Binary Files Storage
Binary files are stored in a directory structure that reflects the first few characters of their SHA-256 hash, with each level of the directory corresponding to two characters from the hash. This structure efficiently distributes files across the filesystem, enhancing performance when dealing with large datasets.
Usage
Importing and Initializing
import { DataIntegrityTree } from './DataIntegrityTree';
const storeId = 'a'.repeat(64);
const dataLayer = new DataIntegrityTree(storeId, { storageMode: 'local' });
Upsert a Key
Store a binary stream in the Merkle tree:
import { Readable } from 'stream';
const data = "This is some test data";
const readStream = Readable.from([data]);
dataLayer.upsertKey(readStream, 'test_key')
.then(() => console.log('Key upserted successfully'))

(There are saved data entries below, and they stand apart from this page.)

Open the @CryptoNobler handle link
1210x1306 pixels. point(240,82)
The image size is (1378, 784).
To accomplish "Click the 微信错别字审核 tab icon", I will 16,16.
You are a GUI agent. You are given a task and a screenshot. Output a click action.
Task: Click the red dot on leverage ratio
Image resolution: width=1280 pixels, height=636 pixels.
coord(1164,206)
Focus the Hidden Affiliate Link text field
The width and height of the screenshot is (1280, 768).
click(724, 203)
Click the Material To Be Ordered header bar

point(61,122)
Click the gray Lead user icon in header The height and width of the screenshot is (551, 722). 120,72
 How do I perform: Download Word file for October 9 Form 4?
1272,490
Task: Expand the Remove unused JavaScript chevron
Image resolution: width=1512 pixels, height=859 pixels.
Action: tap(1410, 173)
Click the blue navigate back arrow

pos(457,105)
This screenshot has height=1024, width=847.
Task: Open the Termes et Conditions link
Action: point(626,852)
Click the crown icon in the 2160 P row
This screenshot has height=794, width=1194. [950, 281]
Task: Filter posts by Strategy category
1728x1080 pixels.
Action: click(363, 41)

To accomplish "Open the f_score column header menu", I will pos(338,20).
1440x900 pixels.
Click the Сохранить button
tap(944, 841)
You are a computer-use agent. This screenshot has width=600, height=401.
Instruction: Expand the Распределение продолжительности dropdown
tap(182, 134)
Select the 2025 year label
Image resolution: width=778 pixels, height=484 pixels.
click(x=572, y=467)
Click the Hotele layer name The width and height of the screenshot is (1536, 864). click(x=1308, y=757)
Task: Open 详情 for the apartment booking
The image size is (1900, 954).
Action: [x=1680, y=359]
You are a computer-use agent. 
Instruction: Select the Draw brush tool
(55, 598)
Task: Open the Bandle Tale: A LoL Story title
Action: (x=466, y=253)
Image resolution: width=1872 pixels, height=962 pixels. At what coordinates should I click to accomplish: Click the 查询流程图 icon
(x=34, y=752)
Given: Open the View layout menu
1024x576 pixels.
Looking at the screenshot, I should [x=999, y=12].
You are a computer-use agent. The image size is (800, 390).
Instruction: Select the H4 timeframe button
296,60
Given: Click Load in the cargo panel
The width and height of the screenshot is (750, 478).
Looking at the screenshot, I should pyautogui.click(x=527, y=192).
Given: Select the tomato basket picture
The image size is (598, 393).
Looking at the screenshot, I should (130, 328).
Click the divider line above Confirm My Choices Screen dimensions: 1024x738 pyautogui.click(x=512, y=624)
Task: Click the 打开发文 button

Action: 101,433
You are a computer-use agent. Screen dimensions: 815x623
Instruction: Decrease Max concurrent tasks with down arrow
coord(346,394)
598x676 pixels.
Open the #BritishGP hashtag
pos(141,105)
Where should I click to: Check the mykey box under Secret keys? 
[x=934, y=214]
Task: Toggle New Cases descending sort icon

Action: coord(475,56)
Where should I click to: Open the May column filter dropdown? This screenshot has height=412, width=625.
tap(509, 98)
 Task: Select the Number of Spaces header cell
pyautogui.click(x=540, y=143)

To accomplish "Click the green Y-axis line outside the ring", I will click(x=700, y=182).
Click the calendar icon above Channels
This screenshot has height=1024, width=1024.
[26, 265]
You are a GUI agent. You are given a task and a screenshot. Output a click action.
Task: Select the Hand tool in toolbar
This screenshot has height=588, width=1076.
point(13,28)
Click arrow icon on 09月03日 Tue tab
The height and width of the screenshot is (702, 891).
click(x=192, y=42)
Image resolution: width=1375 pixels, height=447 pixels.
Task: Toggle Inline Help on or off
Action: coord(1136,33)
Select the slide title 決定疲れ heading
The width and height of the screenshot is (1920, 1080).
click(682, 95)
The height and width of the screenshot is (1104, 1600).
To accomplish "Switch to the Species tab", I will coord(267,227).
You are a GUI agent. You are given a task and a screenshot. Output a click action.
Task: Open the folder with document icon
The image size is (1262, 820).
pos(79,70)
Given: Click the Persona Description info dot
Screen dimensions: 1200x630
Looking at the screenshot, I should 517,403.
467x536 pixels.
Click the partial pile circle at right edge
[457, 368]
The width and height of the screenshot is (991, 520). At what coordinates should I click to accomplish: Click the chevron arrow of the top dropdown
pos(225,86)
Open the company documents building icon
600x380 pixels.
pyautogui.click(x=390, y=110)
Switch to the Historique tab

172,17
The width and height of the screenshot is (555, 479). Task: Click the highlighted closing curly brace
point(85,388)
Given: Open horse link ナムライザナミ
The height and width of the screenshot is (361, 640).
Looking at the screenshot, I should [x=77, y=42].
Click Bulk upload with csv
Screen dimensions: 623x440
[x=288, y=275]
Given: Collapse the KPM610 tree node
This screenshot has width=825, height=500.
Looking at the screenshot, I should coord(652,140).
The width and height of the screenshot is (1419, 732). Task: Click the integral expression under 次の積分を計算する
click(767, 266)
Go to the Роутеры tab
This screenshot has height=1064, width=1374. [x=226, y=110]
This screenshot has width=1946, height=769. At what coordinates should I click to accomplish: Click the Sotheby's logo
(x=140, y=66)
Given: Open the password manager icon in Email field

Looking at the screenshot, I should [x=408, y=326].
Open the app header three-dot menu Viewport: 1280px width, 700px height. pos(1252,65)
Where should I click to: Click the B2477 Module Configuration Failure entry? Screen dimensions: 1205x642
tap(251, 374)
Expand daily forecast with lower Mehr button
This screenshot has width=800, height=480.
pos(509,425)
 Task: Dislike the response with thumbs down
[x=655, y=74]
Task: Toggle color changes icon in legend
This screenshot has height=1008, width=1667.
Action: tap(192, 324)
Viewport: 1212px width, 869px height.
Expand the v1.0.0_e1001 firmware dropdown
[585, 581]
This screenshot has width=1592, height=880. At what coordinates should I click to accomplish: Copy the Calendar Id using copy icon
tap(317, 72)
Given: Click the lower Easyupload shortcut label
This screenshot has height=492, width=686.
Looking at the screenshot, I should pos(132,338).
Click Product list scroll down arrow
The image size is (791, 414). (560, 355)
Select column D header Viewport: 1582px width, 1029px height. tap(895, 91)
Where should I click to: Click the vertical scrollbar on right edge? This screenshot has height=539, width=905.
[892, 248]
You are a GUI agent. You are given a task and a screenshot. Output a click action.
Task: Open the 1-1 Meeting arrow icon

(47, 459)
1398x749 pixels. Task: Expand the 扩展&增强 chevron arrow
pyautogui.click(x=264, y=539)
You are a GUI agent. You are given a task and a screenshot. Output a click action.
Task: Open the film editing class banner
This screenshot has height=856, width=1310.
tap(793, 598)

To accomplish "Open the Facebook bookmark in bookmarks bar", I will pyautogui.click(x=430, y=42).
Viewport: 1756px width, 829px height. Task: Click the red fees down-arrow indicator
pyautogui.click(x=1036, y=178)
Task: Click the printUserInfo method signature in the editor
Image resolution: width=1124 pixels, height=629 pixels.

.catch(err => console.error('Error upserting key:', err));
Verify Key Integrity
Verify the integrity of a stored file:
const sha256 = crypto.createHash("sha256").update(data).digest("hex");
const rootHash = dataLayer.getRoot();
dataLayer.verifyKeyIntegrity(sha256, rootHash)
.then(isValid => {
if (isValid) {
console.log('File integrity verified.');
} else {
console.log('File integrity verification failed.');
}
})
.catch(err => console.error('Error verifying key integrity:', err));
Get a Value Stream
Retrieve and decompress a stored file:
const hexKey = Buffer.from('test_key').toString('hex');
const fileStream = dataLayer.getValueStream(hexKey);
fileStream.on('data', chunk => {
console.log('Received chunk:', chunk.toString());
});
fileStream.on('end', () => {
console.log('File streaming completed.');
});
Commit the Merkle Tree
Commit the current state of the Merkle tree:
const rootHash = dataLayer.commit();
console.log('Committed Merkle tree with root hash:', rootHash);
Generate and Verify Proofs
Generate a proof for a file and verify it:
const proof = dataLayer.getProof(hexKey, sha256);
const isValid = dataLayer.verifyProof(proof, sha256);
if (isValid) {
console.log('Proof verified successfully.');
} else {
console.log('Proof verification failed.');
}
Delete Keys and Leaves
Delete a key or all keys in the Merkle tree:
dataLayer.deleteKey('test_key');
console.log('Key deleted.');
dataLayer.deleteAllLeaves();
console.log('All leaves deleted from the Merkle tree.');
Get Root Difference
Compare two Merkle tree roots:
const diff = dataLayer.getRootDiff(rootHash1, rootHash2);
console.log('Added keys:', Array.from(diff.added.keys()));
console.log('Deleted keys:', Array.from(diff.deleted.keys()));
Methods
- constructor(storeId: string, options: DataIntegrityTreeOptions = {}): Initializes a new
DataIntegrityTree
instance. - upsertKey(readStream: Readable, key: string): Promise: Stores a binary stream in the Merkle tree.
- verifyKeyIntegrity(sha256: string, rootHash: string): Promise: Verifies the integrity of a file and checks if it is part of the specified Merkle root.
- getValueStream(hexKey: string, rootHash?: string): Readable: Retrieves a readable stream for a file.
- commit(): string: Commits the current state of the Merkle tree.
- getProof(hexKey: string, sha256: string, rootHash?: string): string: Generates a proof for a file.
- verifyProof(proofObjectHex: string, sha256: string): boolean: Verifies a proof against the Merkle tree.
- deleteKey(key: string): void: Deletes a key from the Merkle tree.
- deleteAllLeaves(): void: Deletes all keys from the Merkle tree.
- getRootDiff(rootHash1: string, rootHash2: string): { added: Map<string, string>, deleted: Map<string, string> }: Compares two Merkle tree roots.
- getRoot(): string: Returns the root hash of the Merkle tree.
- serialize(rootHash?: string): object: Serializes the Merkle tree to a JSON object.
- deserializeTree(rootHash: string): MerkleTree: Deserializes a JSON object to a Merkle tree.
- clearPendingRoot(): void: Clears pending changes and reverts to the latest committed state.
License
This project is licensed under the MIT License.